I would like to have a submit code that works with different forms like:
<?php
$type = $_GET['type'];
if(isset($_SESSION['id']))
handle_form();
else
include 'form_'.$type.'.php'; // different fields based upon type
?>
So I was wondering if it was wise to loop through superglobal $_POST writing all keys and values to the database. Something like:
<?php
function handle_form() {
$query = "";
foreach($_POST as $key => $value) {
$query .= mysql_real_escape_string($key)."='".mysql_real_escape_string($value)."' AND ";
}
mysql_query("UPDATE ".$_POST['type']." SET ".substr($query,0,-4)."WHERE `id` = $_SESSION['id']");
}
?>
Or is this a very insecure approach for handling forms and is it better to hardcode all fields in the corresponding ‘form_type.php’?
That is a really bad idea, because then any extra POST fields that don’t correspond to columns would break the query. Your own code uses
$_POST['type']to determine which table you’re updating, which would break as well unless you unset it beforehand.Also, you are not doing any validation on the data that is actually being sent to the DB. Changing your own name/permissions to Admin? Sure. Changing another user’s email to your own? Go ahead. Making your account balance +100,000$? No problem. Mark a product as “price $1”? Yup.

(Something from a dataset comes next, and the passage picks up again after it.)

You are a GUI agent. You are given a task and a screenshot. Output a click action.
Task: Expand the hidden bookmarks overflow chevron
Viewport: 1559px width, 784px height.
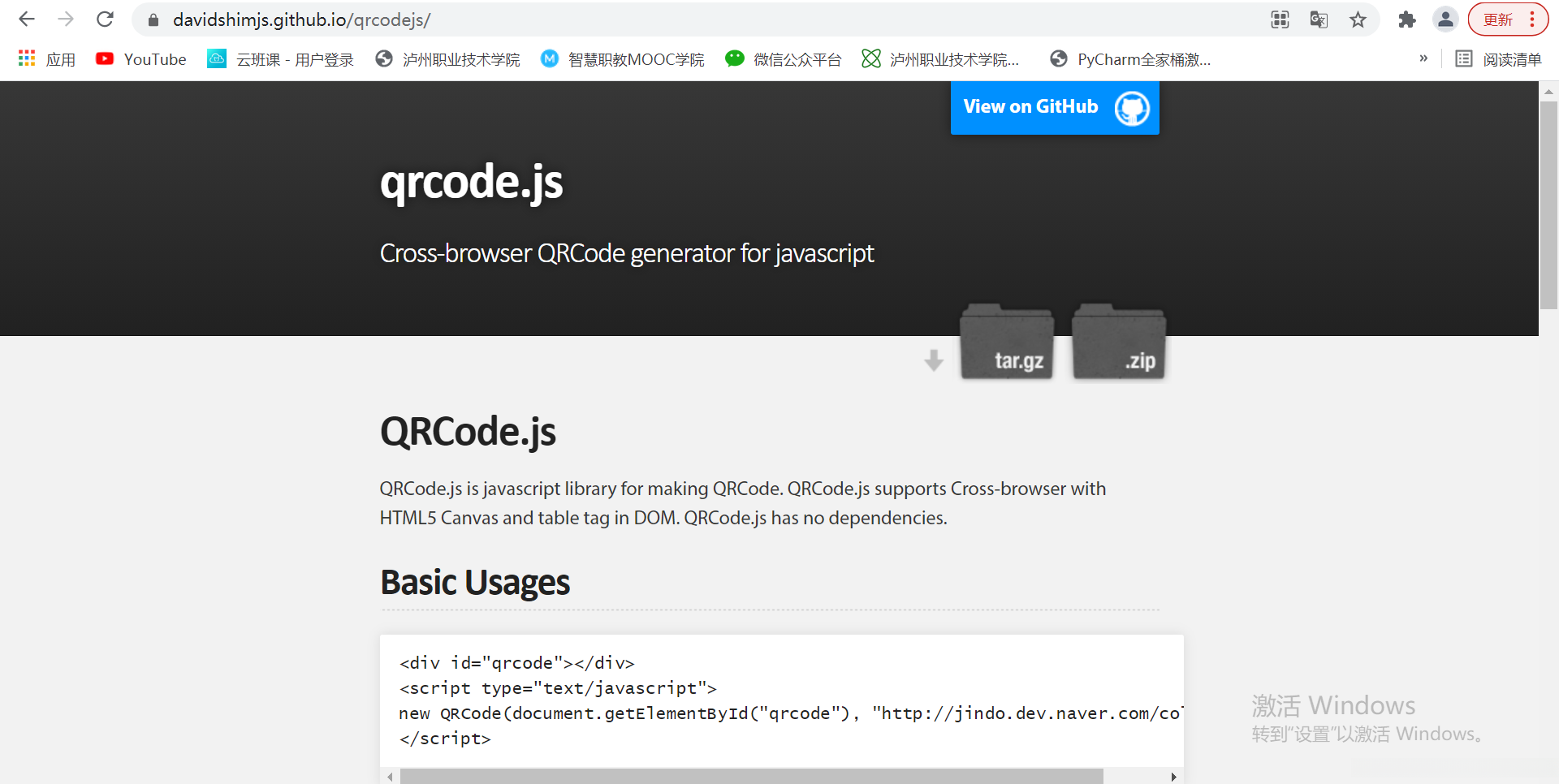point(1423,58)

It would be a lot smarter to have some kind of Active Record. If you’re writing a larger application, look into a framework such as Yii or Cake PHP, they come with such functionality built in.
Aside from that: Please stop writing new code with the ancient mysql_* functions. They are no longer maintained and community has begun the deprecation process. Instead you should learn about prepared statements and use either PDO or MySQLi. If you care to learn, here is a quite good PDO-related tutorial.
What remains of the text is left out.